== Text excerpt
So the point is, the monstrous string of incomprehensible
and unmanageable bank and financial services mergers that Sandy Weill rolled-up
over two decades should never have been permitted.
The repeal of what remained of Glass-Steagall in 1999,
which permitted the merger of Travelers and Citibank, should never have
happened.
The regulatory acquiescence in the 30:1 leverage ratios
achieved by the Wall Street brokers, including the vast investment banking
operations inside Citigroup during the Greenspan housing and credit boom,
should never have been tolerated. The trillion dollar off-balance sheet SIVs
created by Citigroup on the eve of the last financial crisis should have been
stopped cold. And most crucially of all, this rogue financial behemoth should
have been put out of its misery by the FDIC when it failed in 2008 and its
screaming insolvency was covered up by multi-trillion bailouts from the Fed and
TARP.
* WHO OPPOSED THE BAILOUTS? THAT'S RIGHT... TEA PARTIERS
LIKE MYSELF! WHO SUPPORTED THE BAILOUTS? THE REPUBLICAN AND DEMOCRAT
ESTABLISHMENTS ALIKE! (AND THEIR MEDIA LACKEYS!) (AND ACADEMIA!)
Here’s the thing. Michael Corbat is a “lifer” from this
whole misbegotten chapter, going back to his days at Salomon Brothers and his
rise through the Sandy Weill machine and all the departments and far-flung
operations of Citigroup after it finally came together.
====
== Dataset excerpt
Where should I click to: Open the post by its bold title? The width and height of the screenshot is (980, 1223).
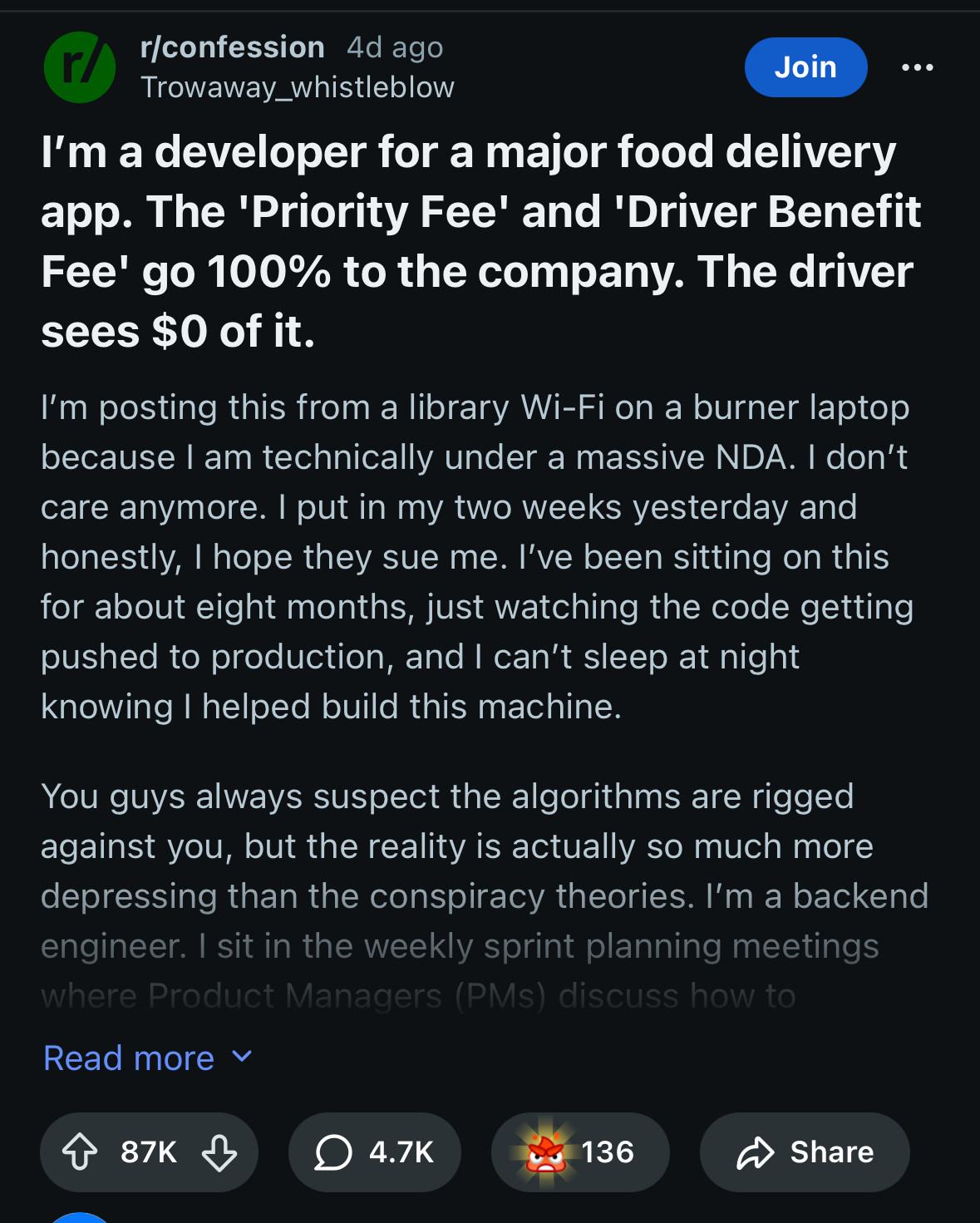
====
__Task statement__
Write out the Citigroup passage above word for word, from "Here’s the thing." up to and including "finally came together.".

__Solution to the exercise__
Here’s the thing. Michael Corbat is a “lifer” from this
whole misbegotten chapter, going back to his days at Salomon Brothers and his
rise through the Sandy Weill machine and all the departments and far-flung
operations of Citigroup after it finally came together.